David Liu

In 2021, David Liu couldn’t sleep after the U.S. Food and Drug Administration cleared the first clinical trial based on his research. Just five years earlier, he’d developed the technique that rewrites disease-causing DNA one letter at a time—with more precision and fewer side effects than previous tools that cut into the DNA, disrupting genes. Liu realized, with excitement and some trepidation, that his research was reaching patients much faster than the typical timeline. But the past year has brought plenty of reassurance.
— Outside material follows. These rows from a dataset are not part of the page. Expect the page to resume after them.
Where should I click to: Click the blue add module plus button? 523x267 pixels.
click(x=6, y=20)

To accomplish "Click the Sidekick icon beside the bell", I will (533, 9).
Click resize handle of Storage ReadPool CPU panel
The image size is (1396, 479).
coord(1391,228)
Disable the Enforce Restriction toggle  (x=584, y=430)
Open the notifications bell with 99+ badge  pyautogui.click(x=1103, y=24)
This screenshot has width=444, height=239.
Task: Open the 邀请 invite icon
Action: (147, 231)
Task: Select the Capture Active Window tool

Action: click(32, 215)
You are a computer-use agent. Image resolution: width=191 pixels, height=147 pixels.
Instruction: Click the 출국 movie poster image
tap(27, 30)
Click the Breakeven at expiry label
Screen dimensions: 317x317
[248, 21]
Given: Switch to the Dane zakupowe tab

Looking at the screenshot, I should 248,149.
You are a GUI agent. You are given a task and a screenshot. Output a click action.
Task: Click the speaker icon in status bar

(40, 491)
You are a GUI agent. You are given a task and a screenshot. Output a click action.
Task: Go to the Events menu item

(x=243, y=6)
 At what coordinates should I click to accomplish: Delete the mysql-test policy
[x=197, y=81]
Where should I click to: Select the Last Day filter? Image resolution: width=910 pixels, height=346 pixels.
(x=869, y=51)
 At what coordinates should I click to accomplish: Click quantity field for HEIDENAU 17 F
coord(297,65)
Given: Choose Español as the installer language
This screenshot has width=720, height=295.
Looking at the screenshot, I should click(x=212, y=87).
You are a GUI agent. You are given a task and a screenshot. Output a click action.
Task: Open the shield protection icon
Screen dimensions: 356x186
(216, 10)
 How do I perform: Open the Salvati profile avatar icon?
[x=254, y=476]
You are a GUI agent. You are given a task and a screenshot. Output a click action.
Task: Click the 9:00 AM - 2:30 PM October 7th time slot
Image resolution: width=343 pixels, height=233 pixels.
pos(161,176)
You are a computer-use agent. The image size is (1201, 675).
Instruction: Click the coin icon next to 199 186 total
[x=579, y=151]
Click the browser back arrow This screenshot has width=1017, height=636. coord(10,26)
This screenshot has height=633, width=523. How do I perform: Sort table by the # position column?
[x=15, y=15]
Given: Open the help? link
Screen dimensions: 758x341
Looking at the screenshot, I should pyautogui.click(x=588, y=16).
No fewer than 17 clinical trials are applying his research to various conditions including sickle-cell anemia and high cholesterol. “The power is that it’s programmable,” he explains. “The same editing machine can treat all of these diseases.” Four trials have reported positive results since January 2024, including one in March that helped people with a rare lung and liver disease. About 6% of the population will be affected by a disorder potentially reversible through what’s known as base editing. “It’s stunning and gratifying” for dozens of patients to have already benefited, Liu says, but his Harvard research team hasn’t slowed down. They’ve developed what may be an even more versatile approach, called prime editing, which entered its first clinical trial in 2024 as well. “It’s always been my dream to see our science benefit humanity,” he says. “I never would have believed it would happen so quickly.”